### Extracted entries
+++++

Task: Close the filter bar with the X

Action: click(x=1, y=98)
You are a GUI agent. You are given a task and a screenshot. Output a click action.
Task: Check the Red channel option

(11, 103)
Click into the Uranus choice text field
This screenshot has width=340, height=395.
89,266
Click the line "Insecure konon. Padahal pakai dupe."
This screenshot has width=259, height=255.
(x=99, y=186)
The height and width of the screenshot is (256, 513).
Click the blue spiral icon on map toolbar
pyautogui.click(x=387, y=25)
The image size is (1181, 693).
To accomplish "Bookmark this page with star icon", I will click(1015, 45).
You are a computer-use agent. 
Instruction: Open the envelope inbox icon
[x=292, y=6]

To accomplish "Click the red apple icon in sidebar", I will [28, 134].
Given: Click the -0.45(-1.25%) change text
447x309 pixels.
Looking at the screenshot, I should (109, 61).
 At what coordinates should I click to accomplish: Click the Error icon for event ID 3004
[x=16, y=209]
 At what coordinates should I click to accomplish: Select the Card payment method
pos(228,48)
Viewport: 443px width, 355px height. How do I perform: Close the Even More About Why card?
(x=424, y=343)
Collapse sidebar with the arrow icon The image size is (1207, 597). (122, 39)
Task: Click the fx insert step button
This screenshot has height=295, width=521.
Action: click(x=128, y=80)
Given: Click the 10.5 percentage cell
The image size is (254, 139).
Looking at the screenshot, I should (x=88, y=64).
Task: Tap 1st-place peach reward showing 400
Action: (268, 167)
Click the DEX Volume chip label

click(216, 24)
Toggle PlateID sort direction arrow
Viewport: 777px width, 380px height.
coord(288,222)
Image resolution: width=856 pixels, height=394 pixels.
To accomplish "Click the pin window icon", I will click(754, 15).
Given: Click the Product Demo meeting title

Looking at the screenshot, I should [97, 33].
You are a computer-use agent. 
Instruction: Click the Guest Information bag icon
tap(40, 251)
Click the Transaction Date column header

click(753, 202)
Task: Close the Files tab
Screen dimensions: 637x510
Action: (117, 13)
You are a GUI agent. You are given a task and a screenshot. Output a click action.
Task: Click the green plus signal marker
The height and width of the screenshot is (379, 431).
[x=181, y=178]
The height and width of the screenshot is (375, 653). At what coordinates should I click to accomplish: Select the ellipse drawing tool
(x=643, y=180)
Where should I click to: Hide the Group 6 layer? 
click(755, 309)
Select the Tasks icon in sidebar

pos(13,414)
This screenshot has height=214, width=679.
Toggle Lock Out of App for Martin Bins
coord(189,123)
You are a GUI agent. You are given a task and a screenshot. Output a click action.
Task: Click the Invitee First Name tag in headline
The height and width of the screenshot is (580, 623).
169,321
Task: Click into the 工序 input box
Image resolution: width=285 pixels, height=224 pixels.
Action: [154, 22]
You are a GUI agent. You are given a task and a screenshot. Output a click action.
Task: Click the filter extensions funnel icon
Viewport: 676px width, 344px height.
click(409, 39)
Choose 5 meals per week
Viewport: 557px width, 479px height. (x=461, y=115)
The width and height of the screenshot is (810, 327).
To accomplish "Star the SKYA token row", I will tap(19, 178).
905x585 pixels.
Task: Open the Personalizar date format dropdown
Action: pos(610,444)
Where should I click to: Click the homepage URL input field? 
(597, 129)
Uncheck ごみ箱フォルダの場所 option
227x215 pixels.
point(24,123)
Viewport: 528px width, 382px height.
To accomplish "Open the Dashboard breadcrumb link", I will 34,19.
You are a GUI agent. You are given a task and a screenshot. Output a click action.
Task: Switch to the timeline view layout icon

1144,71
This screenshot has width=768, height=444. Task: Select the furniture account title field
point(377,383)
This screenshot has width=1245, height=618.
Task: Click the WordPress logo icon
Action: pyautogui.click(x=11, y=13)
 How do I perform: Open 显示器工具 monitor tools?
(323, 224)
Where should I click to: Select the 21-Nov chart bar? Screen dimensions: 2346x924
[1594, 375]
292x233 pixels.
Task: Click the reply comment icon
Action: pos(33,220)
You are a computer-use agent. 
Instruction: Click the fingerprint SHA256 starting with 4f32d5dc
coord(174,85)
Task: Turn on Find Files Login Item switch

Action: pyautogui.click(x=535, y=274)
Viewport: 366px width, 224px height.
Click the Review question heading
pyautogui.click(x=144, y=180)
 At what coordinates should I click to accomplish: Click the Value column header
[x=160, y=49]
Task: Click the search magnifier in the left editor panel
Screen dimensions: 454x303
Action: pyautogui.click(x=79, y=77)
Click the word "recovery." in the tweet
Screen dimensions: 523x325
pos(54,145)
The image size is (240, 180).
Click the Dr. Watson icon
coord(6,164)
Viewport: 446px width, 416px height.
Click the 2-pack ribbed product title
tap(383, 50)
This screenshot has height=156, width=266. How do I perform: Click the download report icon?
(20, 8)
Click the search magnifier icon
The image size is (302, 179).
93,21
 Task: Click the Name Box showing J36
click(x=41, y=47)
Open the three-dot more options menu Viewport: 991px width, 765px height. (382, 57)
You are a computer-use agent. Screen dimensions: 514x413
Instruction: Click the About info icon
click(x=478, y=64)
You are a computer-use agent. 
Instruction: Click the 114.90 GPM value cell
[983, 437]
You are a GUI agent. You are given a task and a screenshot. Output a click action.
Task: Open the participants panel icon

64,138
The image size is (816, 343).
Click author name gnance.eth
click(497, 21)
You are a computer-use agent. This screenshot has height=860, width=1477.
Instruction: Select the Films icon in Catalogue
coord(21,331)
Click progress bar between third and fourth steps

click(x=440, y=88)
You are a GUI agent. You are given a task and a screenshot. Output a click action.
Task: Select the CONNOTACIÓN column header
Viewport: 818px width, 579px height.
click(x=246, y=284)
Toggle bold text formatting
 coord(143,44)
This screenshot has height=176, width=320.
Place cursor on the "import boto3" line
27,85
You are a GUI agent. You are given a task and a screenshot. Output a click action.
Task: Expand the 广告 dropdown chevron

+++++

### Required action
Copy down every line of the material above that includes the string "search".

### Response
Task: Click the search magnifier in the left editor panel
Click the search magnifier icon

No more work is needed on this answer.